Maybe you don’t think there is, but there is. Metadata is the data that defines the structure of data records in files and databases. For some files, such definition data is buried in program code somewhere and only the program knows for sure what the data structure is. That’s a problem if you want to share the data – and that’s why we have databases: so we can.
So let’s ignore the data we don’t care to share and think only of shareable data – which is probably only about 5 percent of data (estimates vary) at the moment. A rough estimate of the amount of data in the world at end of 2014 puts it at about 4 zettabytes, which would suggest that there is about 200 exabytes of shareable data.

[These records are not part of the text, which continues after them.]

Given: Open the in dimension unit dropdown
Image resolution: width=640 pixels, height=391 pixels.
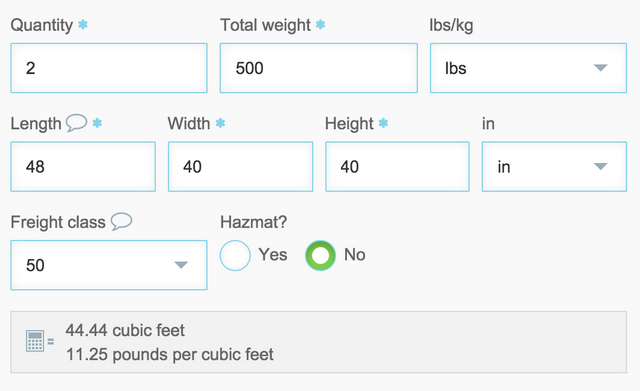Looking at the screenshot, I should tap(554, 167).
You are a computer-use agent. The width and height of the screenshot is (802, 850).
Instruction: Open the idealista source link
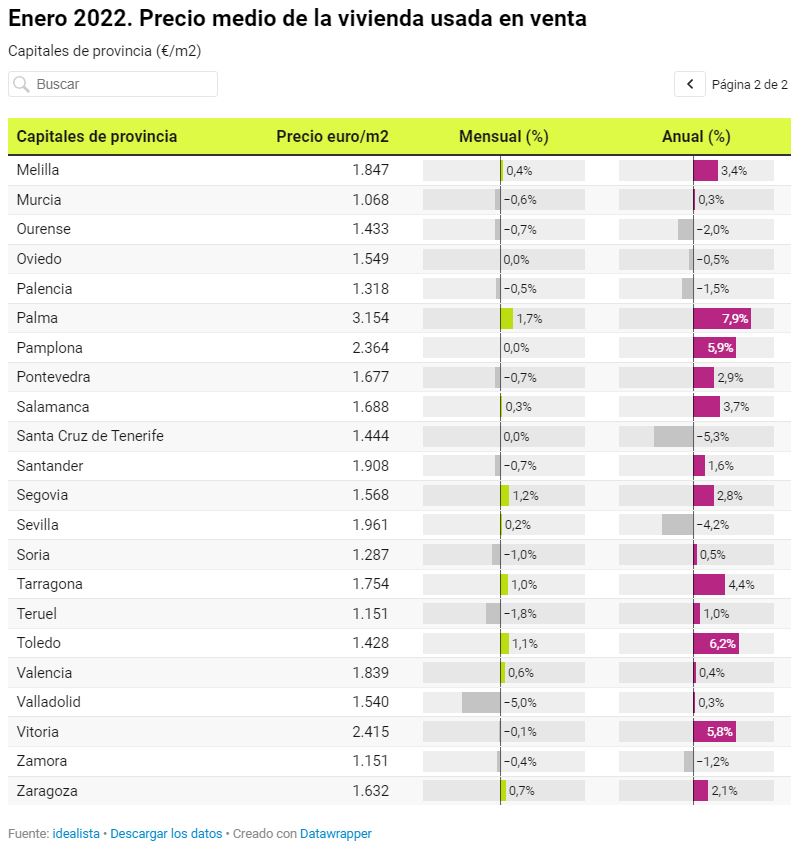(x=77, y=833)
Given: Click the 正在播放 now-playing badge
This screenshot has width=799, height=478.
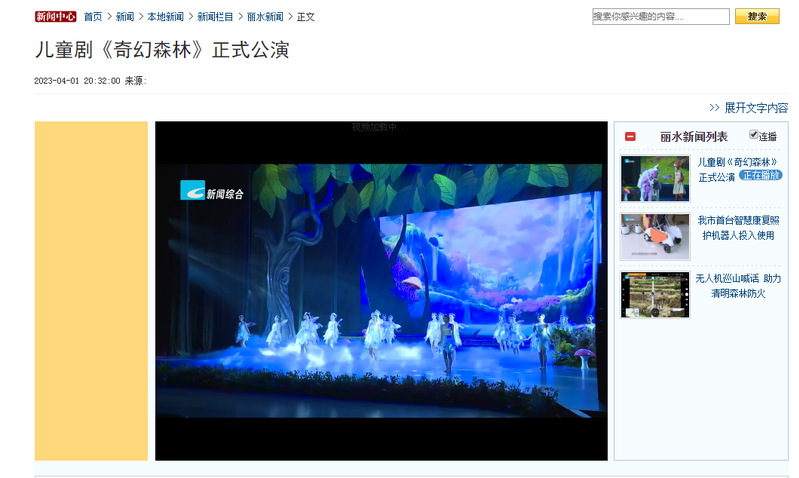Looking at the screenshot, I should pyautogui.click(x=760, y=175).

Big Data is Shareable Data
Yes, big data is shareable. Common sense tells us so. Nobody is going to collect terabytes or even petabytes of data just for fun. Such data gets collected so it can be reported on or delved into or mined. It will be used at some point by a business intelligence or analytics program that did not create it.
The main sources of this data are:
- Business data. Think of this as traditional data from business applications that we tend to collect in traditional data warehouses.

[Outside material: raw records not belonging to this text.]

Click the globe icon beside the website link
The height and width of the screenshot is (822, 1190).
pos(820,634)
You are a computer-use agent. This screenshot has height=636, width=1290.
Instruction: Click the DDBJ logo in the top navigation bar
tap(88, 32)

- Log file data. Think of this as operational data (database logs, network logs, OS logs, etc.) that we generated in the past but rarely looked at – except, of course, for web logs that some companies did look at.
- Mobile data. Think of this as location data. Many companies didn’t collect much of this, but some did. In the future we will collect more of it.
- Social network data. This data is available, usable and frequently accessed.
- Public data. There are many sources of publicly available data, such as census data.
- Commercial databases. There is now a burgeoning market in companies selling data.
- Streaming data. This is commercial data sold as a continuous stream.
- IoT data. The Internet of Things – sensor data of various kinds. This is currently relatively small as a source of external data, but is predicted to grow as a major source, and it probably will.
In summary, there are many more potential sources of data than there used to be, and we have reasonably inexpensive computer power to process such data, in the cloud if not on premise. And conveniently, in every case the metadata is available in one way or another. If we have reason to believe there are diamonds in such data, we should probably dig deep and find them.
The New World of Metadata and the Data Reservoir
The old world of data was reasonably simple. You had transactional systems, they fed data into a data warehouse and that data was sprayed out into data marts or even desktop databases and analyzed or reported on. It could get complicated at the metadata level because data sources might not agree completely on the definition of customer, supplier, product and so on.
The new world of metadata is like the old world of metadata except that it has many more data sources – and just like data from packaged software, the business has no control over the data definitions of the new sources. We can think of this as big metadata. If big data means lots more data than we had before, then big metadata is lots more data sources.
The old world was characterized by the term data warehouse; the new world will most likely be characterized by the idea of a data reservoir, also sometimes referred to as a data lake. This is similar to a data warehouse, being a big heap of data, but it will most likely be a big Hadoop heap of data, where the business stores data awaiting its use. The advantage of Hadoop for this, aside from its scalability, is that you do not have to specify the metadata when you capture the data; you only need to define a unique key so you can get to the data when needed. You will have to define the metadata eventually and, conveniently, Hadoop has HCatalog for that very purpose. The Hadoop data reservoir is the source of data for data marts and databases of various kinds, supplementing or superseding the data warehouse of old.
Bring the Metadata Under Control
You cannot share data effectively without managing the metadata. And this is not as simple as it might seem.
Metadata as most of us usually understand it – data names and data type descriptions – is not as meaningful as it needs to be. There is a reason for this. Technically, metadata only needs to provide enough information for a program to use the data. So if the metadata for the Person– Table says: Person-Code, Title, First Name, Last Name, Job-Title, along with some data type information, a program is good with that. A human being will not be, because the metadata does not provide any context. Even if you are told that the data is from a database used by the HR application, you still may not be sure what the data refers to. Probably it refers to a member of staff, but maybe it refers to a contractor. And if you encounter another data record that mentions Person-Code from some other data source, you may not be sure if it refers to the same set of persons.
In essence the main problem with metadata is that it’s not as meaningful as it needs to be for users to know exactly what the data is.
There are basically three strategies that you can adopt with metadata:
- Ignore it.
- Try to standardize it across the enterprise.
- Catalog and enrich it to enable sharing.